## WHAT YOU ARE ASKED TO DO
Using only the entries below, copy exactly the lines that begin at the one with "Open the RFC help question mark icon" and end at the one with "Task: Toggle the", both included. Drop the pictures.

## EXERCISE MATERIALS
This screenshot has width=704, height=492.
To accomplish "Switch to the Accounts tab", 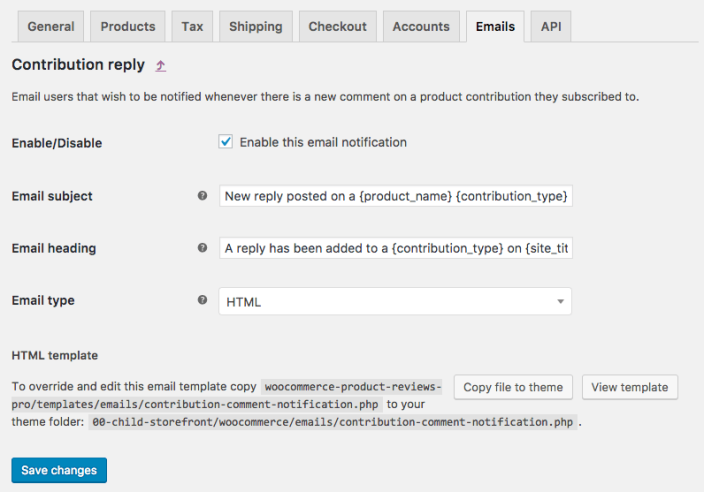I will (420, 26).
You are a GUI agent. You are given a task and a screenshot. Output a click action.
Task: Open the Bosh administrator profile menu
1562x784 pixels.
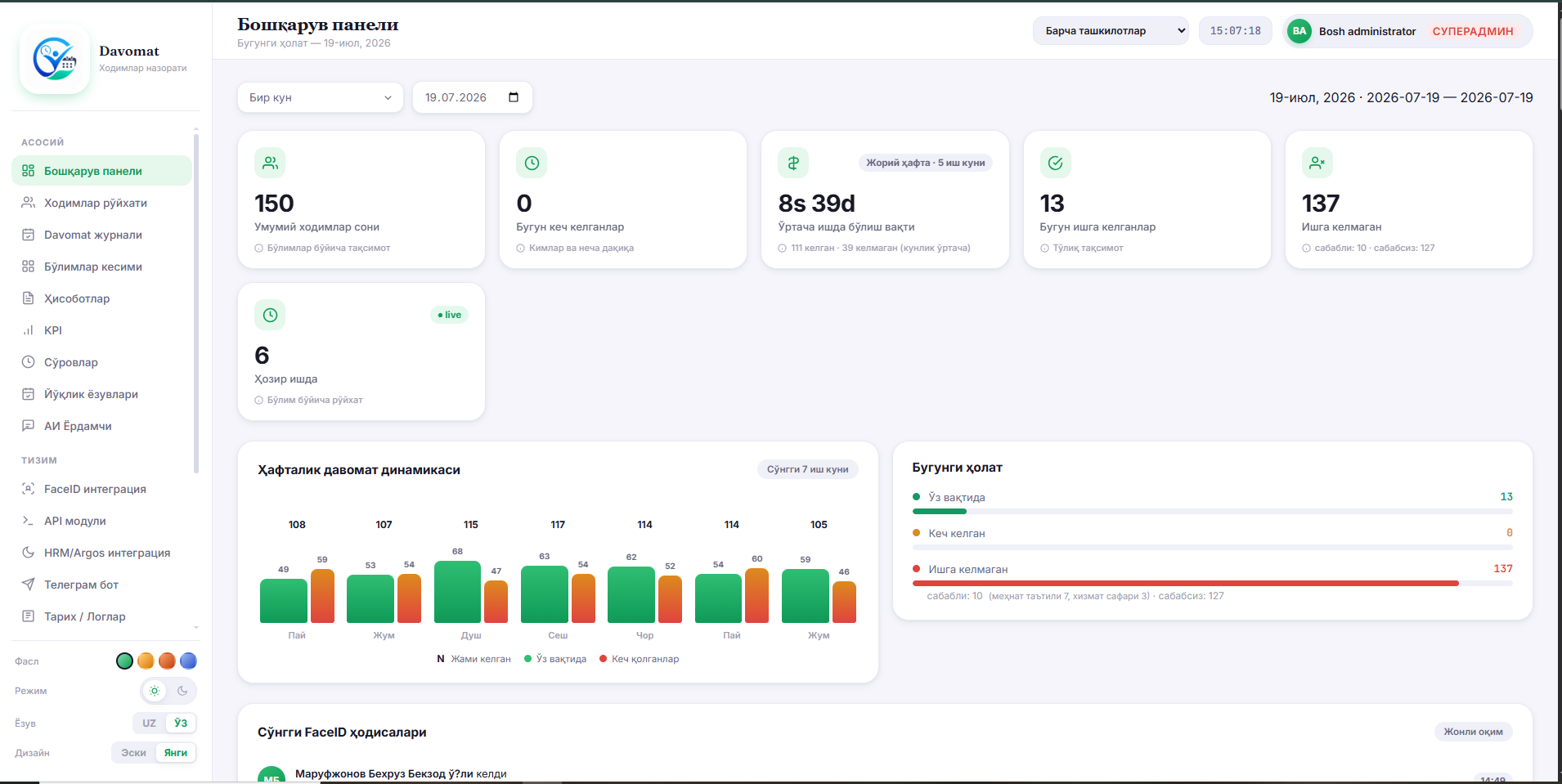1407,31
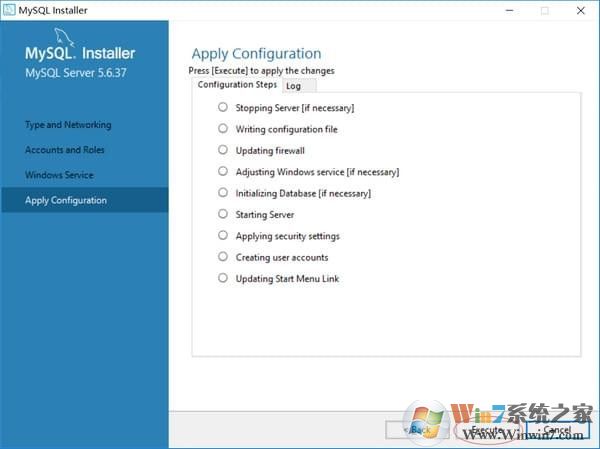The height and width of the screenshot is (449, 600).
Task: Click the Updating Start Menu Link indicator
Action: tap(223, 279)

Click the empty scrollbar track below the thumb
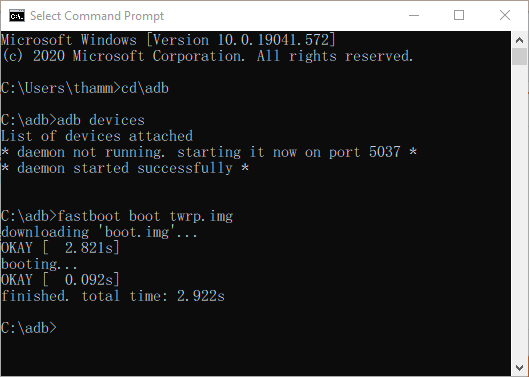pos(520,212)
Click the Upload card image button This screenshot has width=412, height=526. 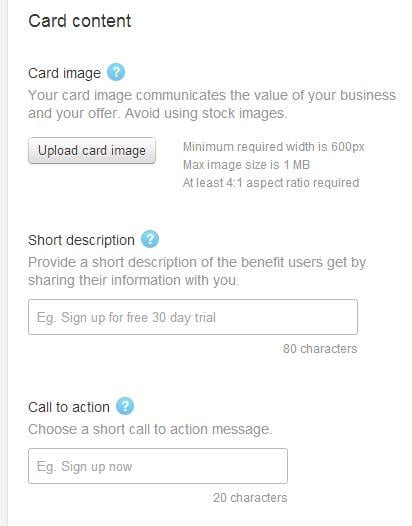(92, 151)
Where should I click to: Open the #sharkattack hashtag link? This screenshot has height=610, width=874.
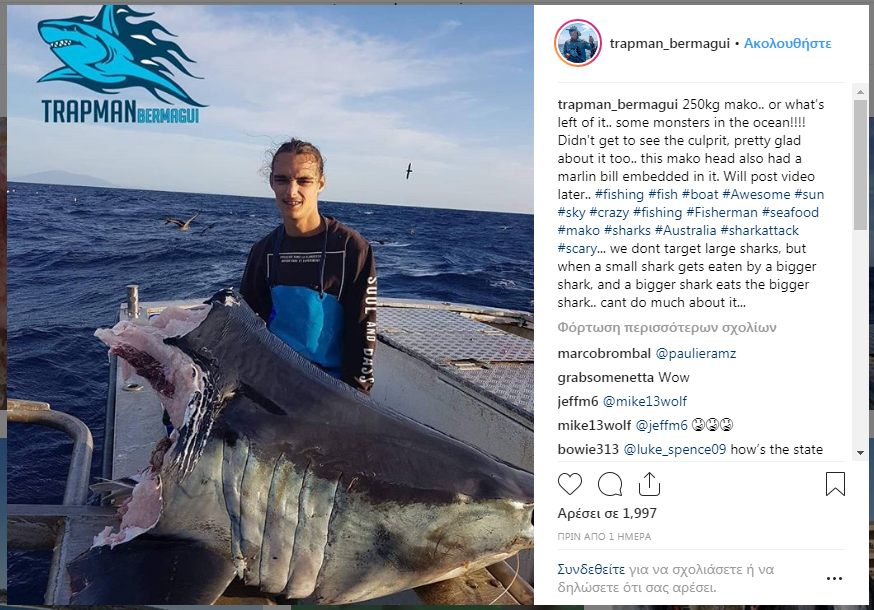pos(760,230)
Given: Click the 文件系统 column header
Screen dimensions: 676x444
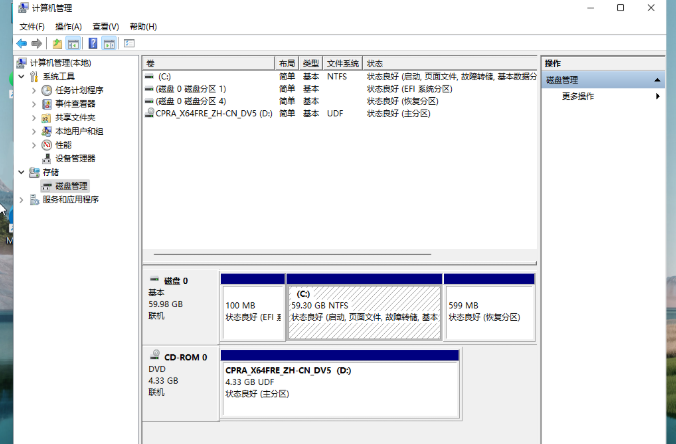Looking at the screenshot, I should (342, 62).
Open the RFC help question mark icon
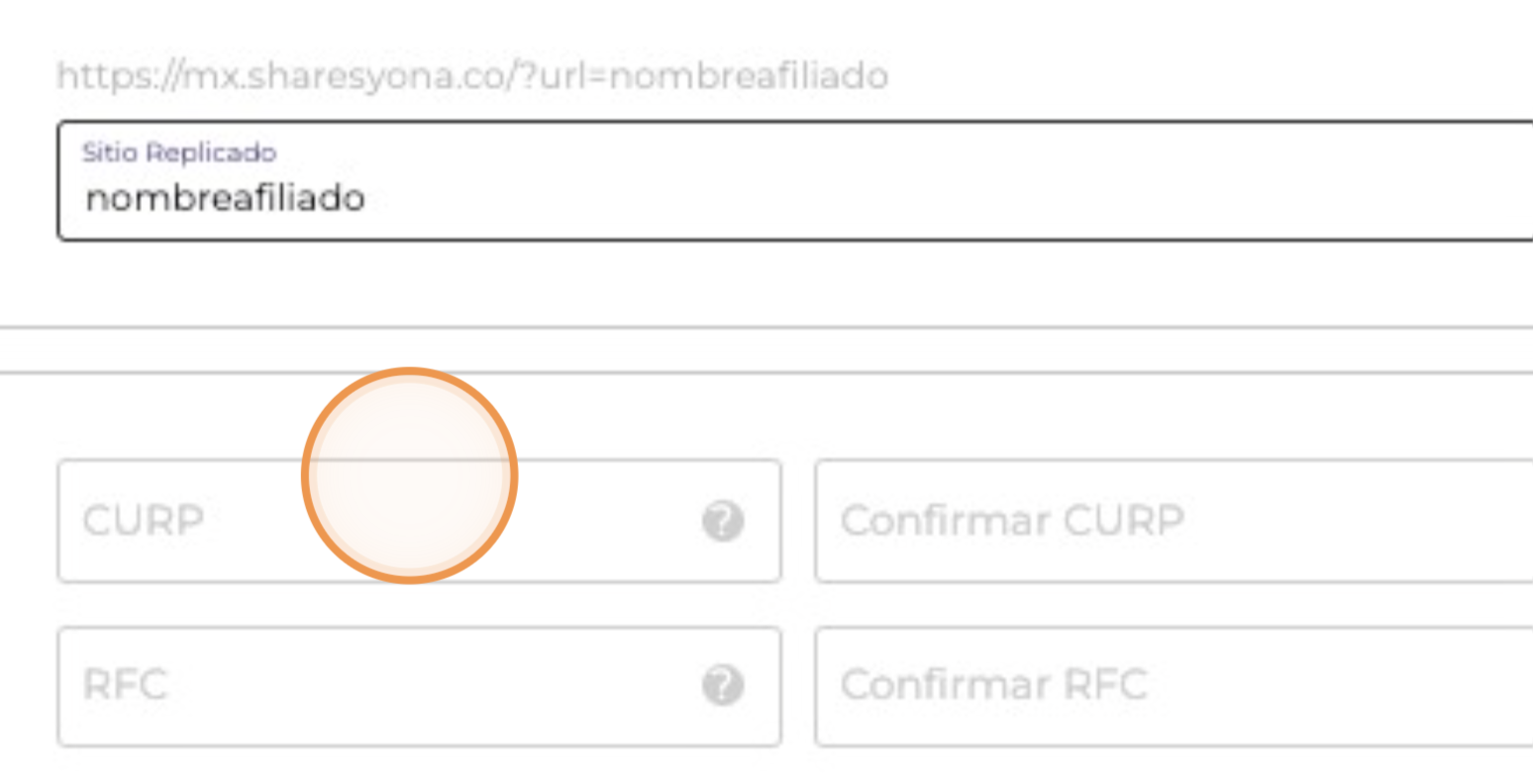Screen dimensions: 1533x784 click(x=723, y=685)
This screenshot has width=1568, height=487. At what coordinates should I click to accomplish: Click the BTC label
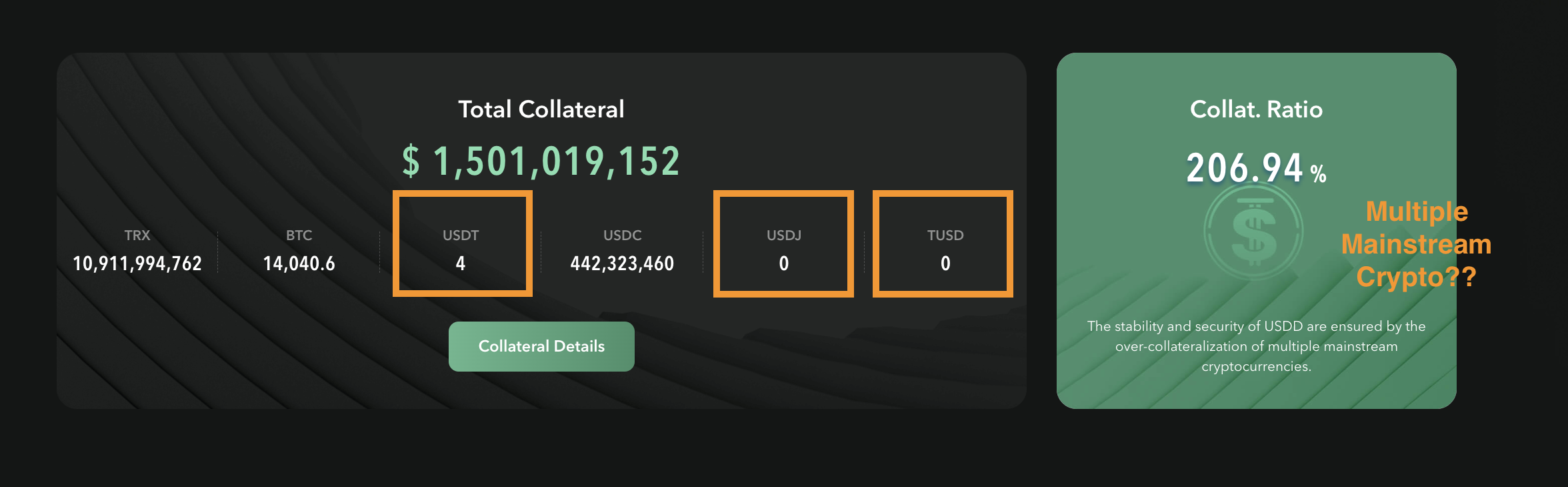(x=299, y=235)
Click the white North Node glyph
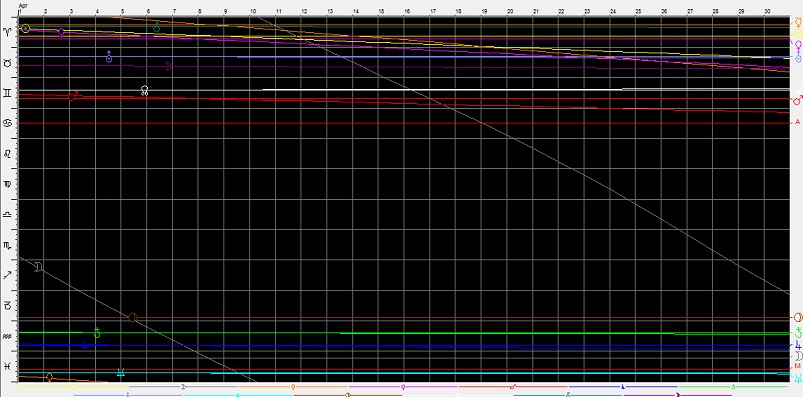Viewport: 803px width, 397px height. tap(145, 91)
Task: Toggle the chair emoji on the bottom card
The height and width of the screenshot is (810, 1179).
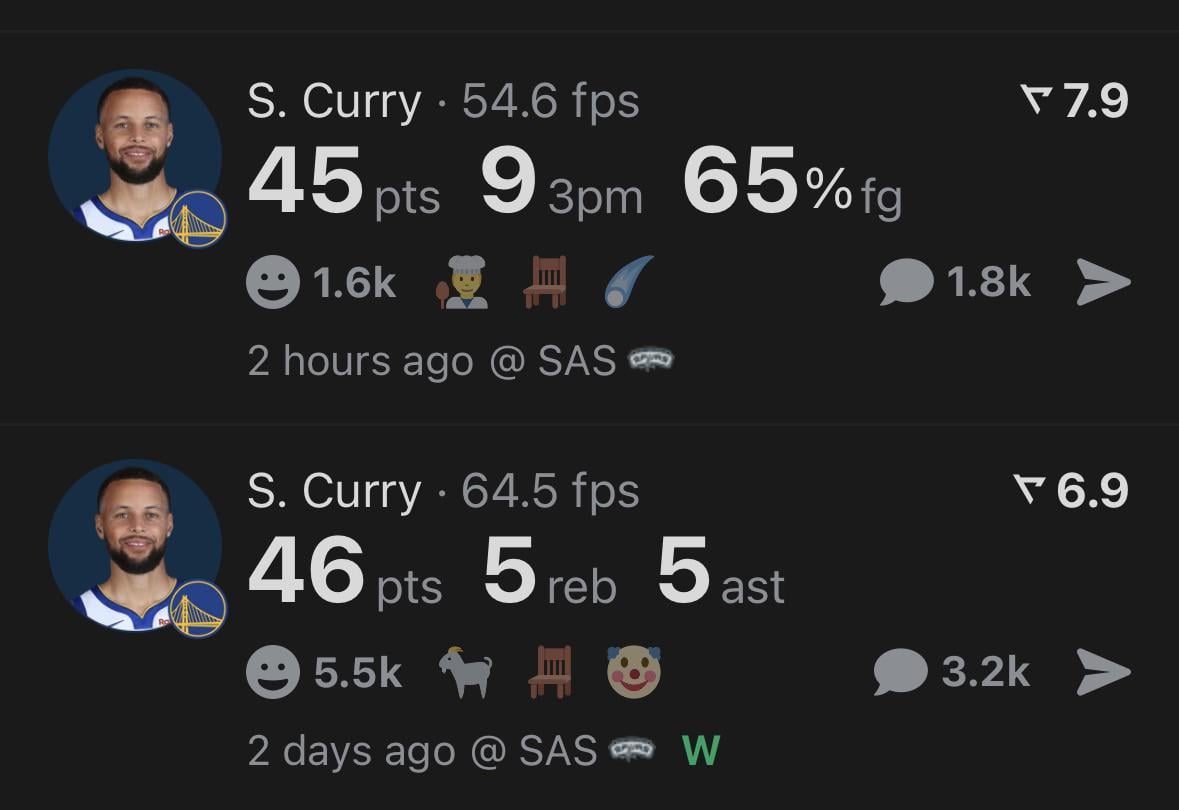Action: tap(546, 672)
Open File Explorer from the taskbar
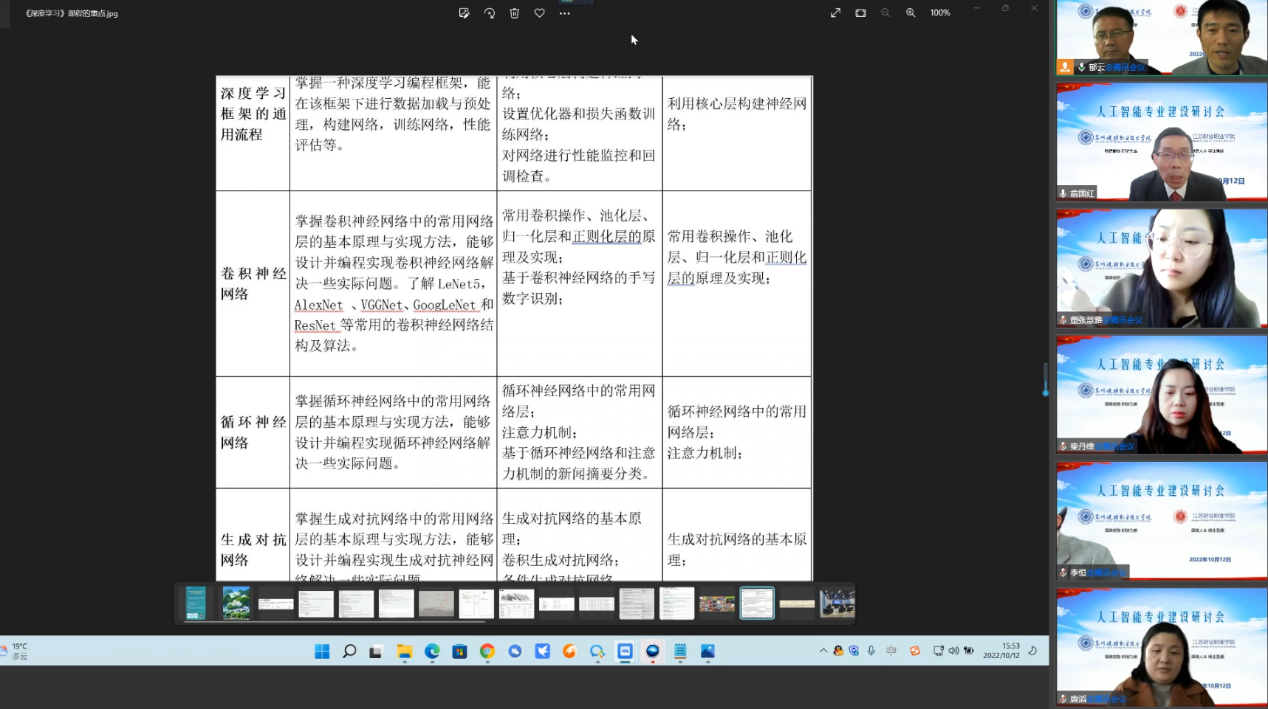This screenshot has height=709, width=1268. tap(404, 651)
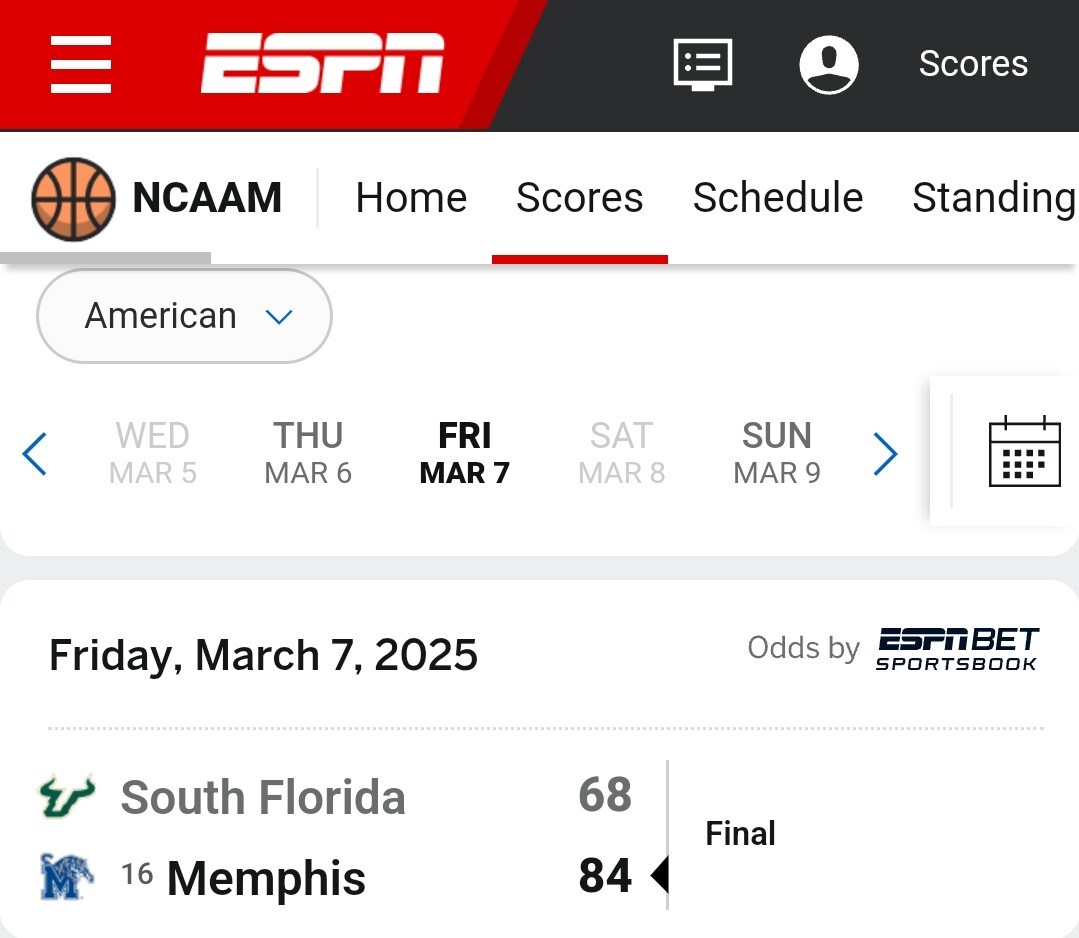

## WRITTEN SOLUTION
Open the RFC help question mark icon
Screen dimensions: 1533x784 click(x=723, y=685)
This screenshot has width=1568, height=487. At what coordinates should I click to accomplish: Click the BTC label
(x=299, y=235)
Click the white North Node glyph
Viewport: 803px width, 397px height. tap(145, 91)
Task: Toggle the chair emoji on the bottom card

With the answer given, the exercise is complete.